**Aim of the task:** Could you quote, word for word, the stretch of the Peasant Principle essay below from "I have begun" through "some simple restraints."?

**Excerpt provided:**
========

I have begun to articulate my Peasant Principle in application to life in these United States as I observe the decline of our society. What alerted me to this was my overuse of the metaphor of Sherwood Forest and my attraction to the order of feudalism. But what is a persistent reminder is the failure of the American middle class to hold fast to those things that made it great. I think our leadership has forgotten the use of the public and has failed to keep in place some simple restraints.
To use a metaphor, think of cops deployed at the Fourth of July night at the beach just before the fireworks start. If you think about the situation for a moment, you realize that there is absolutely no way that 50 cops can control a crowd of 100,000 unless that crowd exhibits some self-discipline. But in any case, the cops have to make a hard nudge in order to keep the tipping point of chaos from being reached. The cops need hegemonic power, which roughly translated means, don't even think about crossing this line.

========

**Stored rows:**
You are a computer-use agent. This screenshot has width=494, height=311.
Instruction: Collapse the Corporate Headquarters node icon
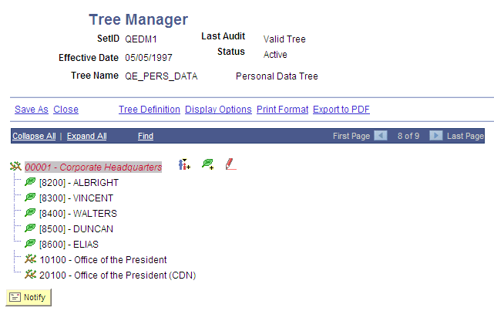pyautogui.click(x=15, y=167)
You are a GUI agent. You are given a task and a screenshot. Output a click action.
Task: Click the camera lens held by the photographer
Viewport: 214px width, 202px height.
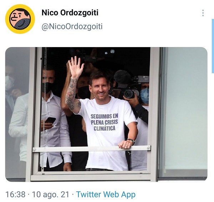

========

**Reply to the task:**
I have begun to articulate my Peasant Principle in application to life in these United States as I observe the decline of our society. What alerted me to this was my overuse of the metaphor of Sherwood Forest and my attraction to the order of feudalism. But what is a persistent reminder is the failure of the American middle class to hold fast to those things that made it great. I think our leadership has forgotten the use of the public and has failed to keep in place some simple restraints.